Texto proporcionado:
------------------------------------
Esta suerte de “Elogio de la sombra” merece el título del poema de Borges. Es un paseo en el que se adivina la agitada sombra del árbol, del bosque a través de la luna, el borde de la montaña o de una esquina, habitación, celda o jardín así como jugando con el agua que persigue el dibujo de la luz. El volumen VIII consta de dos compactos con treinta y seis Lieder presididos por Wanderers Nachtlied, la canción del caminante nocturno de Goethe que tan bien resume Kundera en La inmortalidad “La idea del poema es sencilla: en el bosque todo duerme, tú también dormirás. El sentido no consiste en deslumbrarnos, sino en hacer que un instante del ser sea inolvidable y digno de una nostalgia insoportable” y mas tarde remata ” …Después de su muerte se extendió el silencio y ese silencio estaba en su alma y era hermoso: era el silencio de los pájaros que callaban en la copa de los árboles. Y a medida que pasaba el tiempo se oía cada vez con mayor claridad en medio de ese silencio, como un cuerno de caza que sonase desde la profundidad de los bosques, el último mensaje del padre. Que fuera libre. Que viviera como quería vivir, que fuera adonde quería ir”
------------------------------------
Material extraído:
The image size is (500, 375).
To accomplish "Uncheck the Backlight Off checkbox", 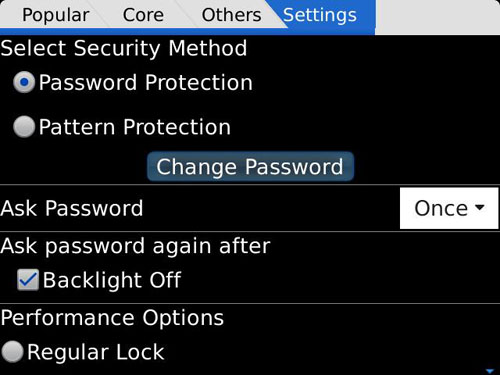I will [28, 280].
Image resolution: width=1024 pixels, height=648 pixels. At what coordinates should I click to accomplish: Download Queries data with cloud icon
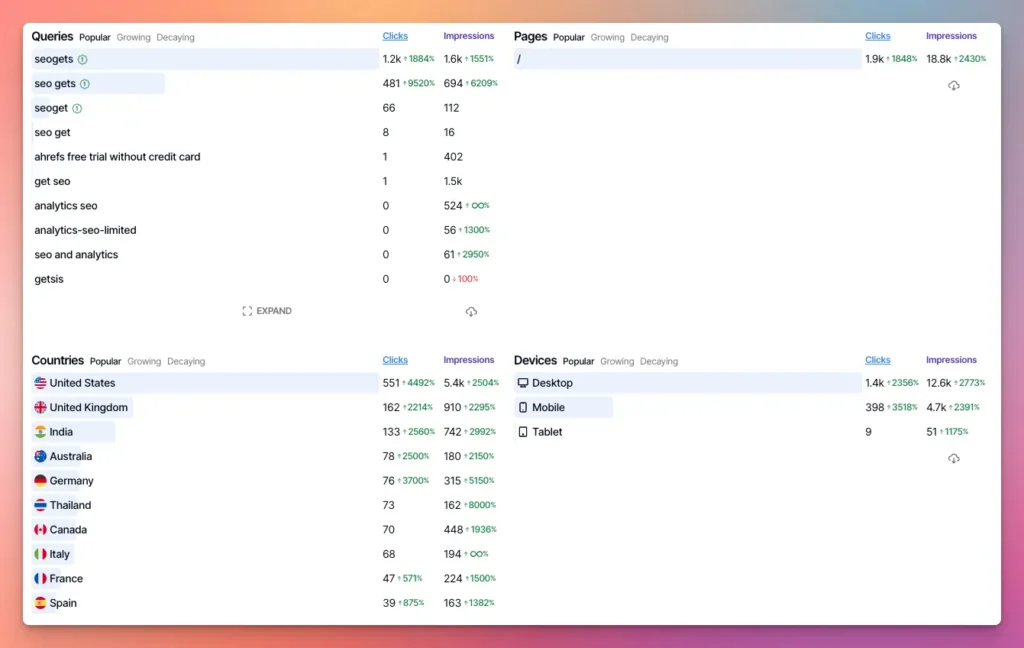pos(471,312)
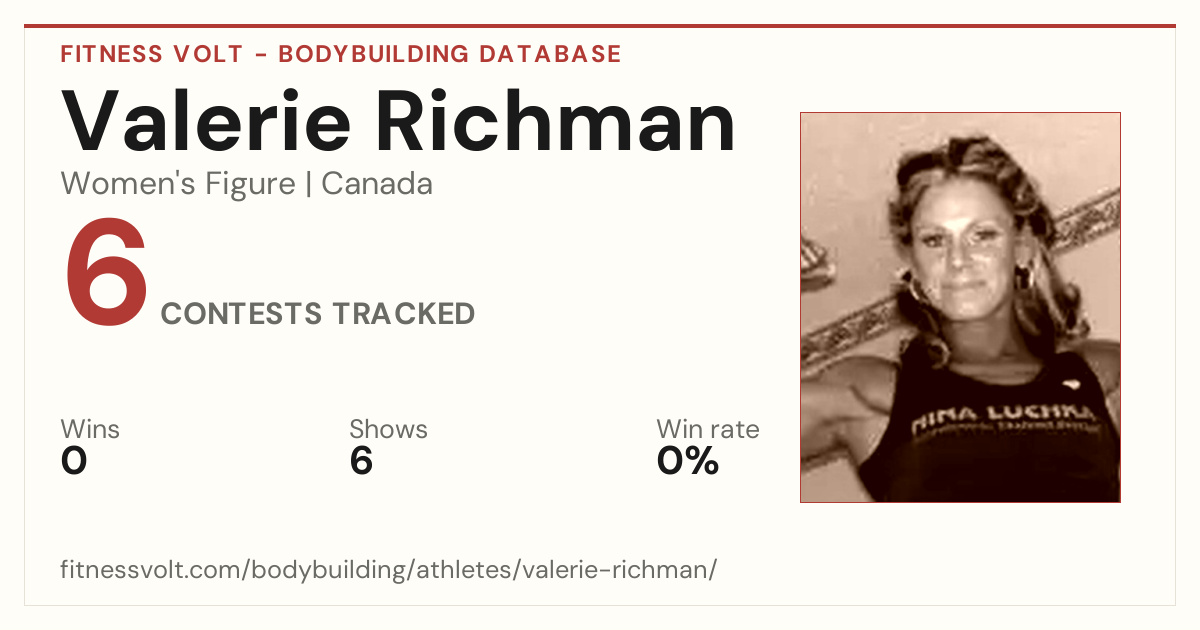This screenshot has height=630, width=1200.
Task: Click the Women's Figure | Canada subtitle
Action: (x=247, y=184)
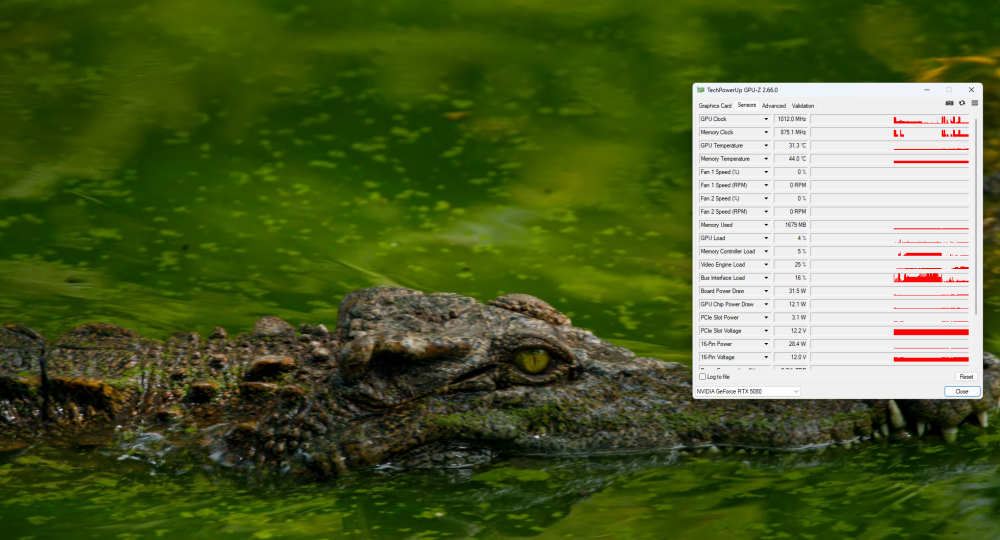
------------------------------------
Reproduce completo y sin cambios el texto sobre el volumen VIII de Lieder.

Esta suerte de “Elogio de la sombra” merece el título del poema de Borges. Es un paseo en el que se adivina la agitada sombra del árbol, del bosque a través de la luna, el borde de la montaña o de una esquina, habitación, celda o jardín así como jugando con el agua que persigue el dibujo de la luz. El volumen VIII consta de dos compactos con treinta y seis Lieder presididos por Wanderers Nachtlied, la canción del caminante nocturno de Goethe que tan bien resume Kundera en La inmortalidad “La idea del poema es sencilla: en el bosque todo duerme, tú también dormirás. El sentido no consiste en deslumbrarnos, sino en hacer que un instante del ser sea inolvidable y digno de una nostalgia insoportable” y mas tarde remata ” …Después de su muerte se extendió el silencio y ese silencio estaba en su alma y era hermoso: era el silencio de los pájaros que callaban en la copa de los árboles. Y a medida que pasaba el tiempo se oía cada vez con mayor claridad en medio de ese silencio, como un cuerno de caza que sonase desde la profundidad de los bosques, el último mensaje del padre. Que fuera libre. Que viviera como quería vivir, que fuera adonde quería ir”